Stackdriver (Google Cloud Monitoring)

Cloudprober can natively export metrics to Google Cloud Monitoring (formerly, Stackdriver) using stackdriver surfacer. Adding stackdriver surfacer to cloudprober is as simple as adding the following stanza to the config:

surfacer {
  type: STACKDRIVER
}

This config will work if you're running on GCP and your VM (or GKE pod) has access to Cloud Monitoring (Stackdriver). If running on any other platform, you'll have to specify the GCP project where you want to send the metrics, and you'll have to configure your environment for Google Application Default Credentials.

By default, stackdriver surfacer exports metrics with the following prefix: custom.googleapis.com/cloudprober/<probe-type>/<probe>. For example, for HTTP probe named google_com, standard metrics will be exported as:

custom.googleapis.com/cloudprober/http/google_com/total
custom.googleapis.com/cloudprober/http/google_com/success
custom.googleapis.com/cloudprober/http/google_com/failure
custom.googleapis.com/cloudprober/http/google_com/latency

Here are all the config options for stackdriver surfacer:

  // GCP project name for stackdriver. If not specified and running on GCP,
  // local project is used.
  optional string project = 1;

  // If allowed_metrics_regex is specified, only metrics matching the given
  // regular expression will be exported to stackdriver. Since probe type and
  // probe name are part of the metric name, you can use this field to restrict
  // stackdriver metrics to a particular probe.
  // Example:
  // allowed_metrics_regex: ".*(http|ping).*(success|validation_failure).*"
  optional string allowed_metrics_regex = 3;

  // Monitoring URL base. Full metric URL looks like the following:
  // <monitoring_url>/<ptype>/<probe>/<metric>
  // Example:
  // custom.googleapis.com/cloudprober/http/google-homepage/latency
  optional string monitoring_url = 4
      [default = "custom.googleapis.com/cloudprober/"];

(Source: https://github.com/google/cloudprober/blob/master/surfacers/stackdriver/proto/config.proto)

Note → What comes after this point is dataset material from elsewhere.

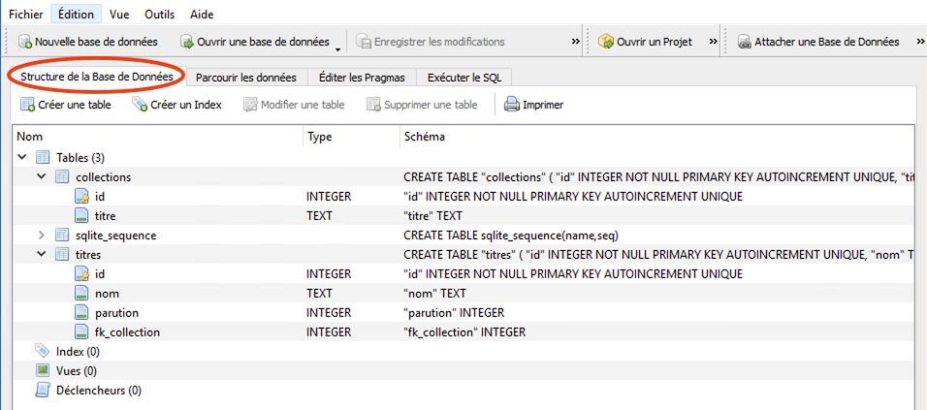Click the Ouvrir un Projet icon

pos(606,42)
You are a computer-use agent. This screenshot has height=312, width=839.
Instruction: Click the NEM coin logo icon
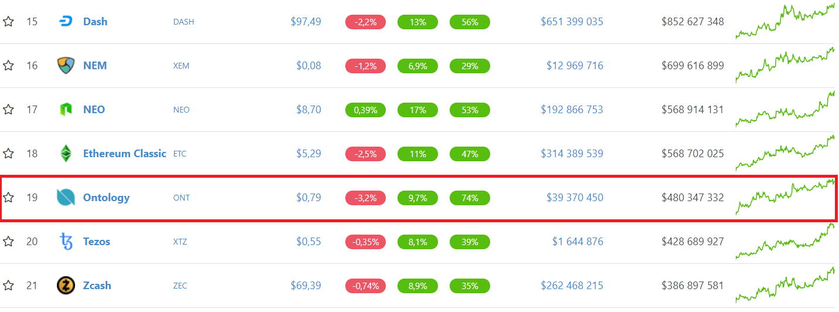66,66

For example, you can configure stackdriver surfacer to export only metrics that match a specific regex:

surfacer {
  stackdriver_surfacer {
    # Export only "http" probe metrics.
    allowed_metrics_regex: ".*\\/http\\/.*"
  }
}

Accessing the data

Cloudprober exports metrics to stackdriver as custom metrics. Since all cloudprober metrics are counters (total number of probes, success, latency), you'll see rates of these metrics in stackdriver metrics explorer by default. This data may not be very useful as it is (unless you're using distributions in cludprober, more on that later).

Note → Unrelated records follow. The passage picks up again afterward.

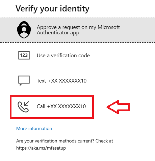This screenshot has height=161, width=155.
Task: Choose the Text +XX XXXXXXX10 option
Action: [62, 81]
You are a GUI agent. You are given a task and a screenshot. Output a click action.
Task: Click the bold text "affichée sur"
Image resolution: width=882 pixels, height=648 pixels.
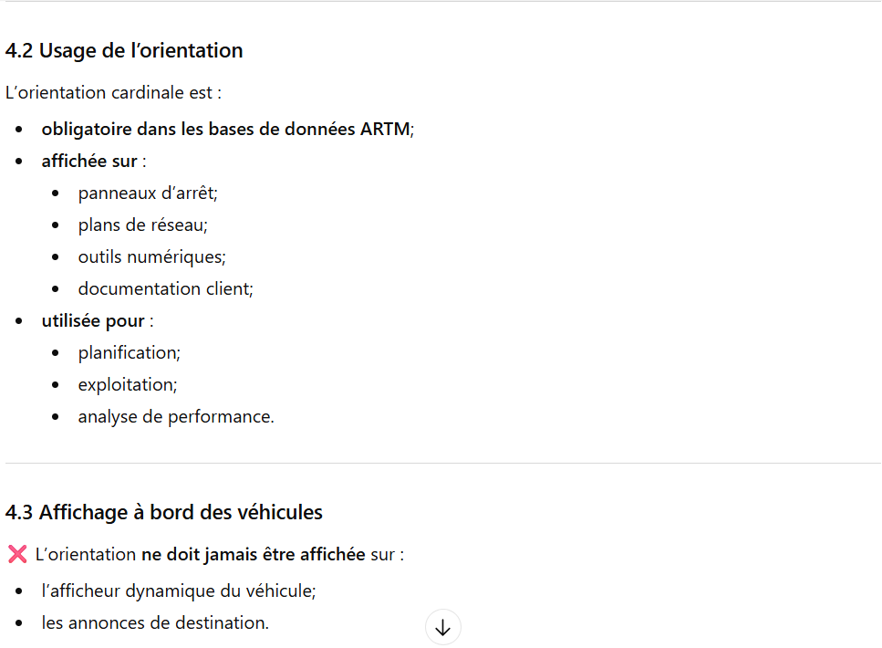(x=89, y=162)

However, stackdriver now provides a powerful monitoring query language,MQL, using which we can get more useful metrics.

MQL to get failure ratio:

fetch global
| { metric 'custom.googleapis.com/cloudprober/http/google_com/failure'
  ; metric 'custom.googleapis.com/cloudprober/http/google_com/total' }
| align delta(1m)
| join
| div

MQL to get average latency for a probe:

fetch global
| { metric 'custom.googleapis.com/cloudprober/http/google_com/latency'
  ; metric 'custom.googleapis.com/cloudprober/http/google_com/success' }
| align delta(1m)
| join
| div

You can use MQL to create graphs and generate alerts. Note that in the examples here we are fetching from the “global” source (fetch global); if you're running on GCP, you can improve performance of your queries by specifying the “gce_instance” resource type: fetch gce_instance.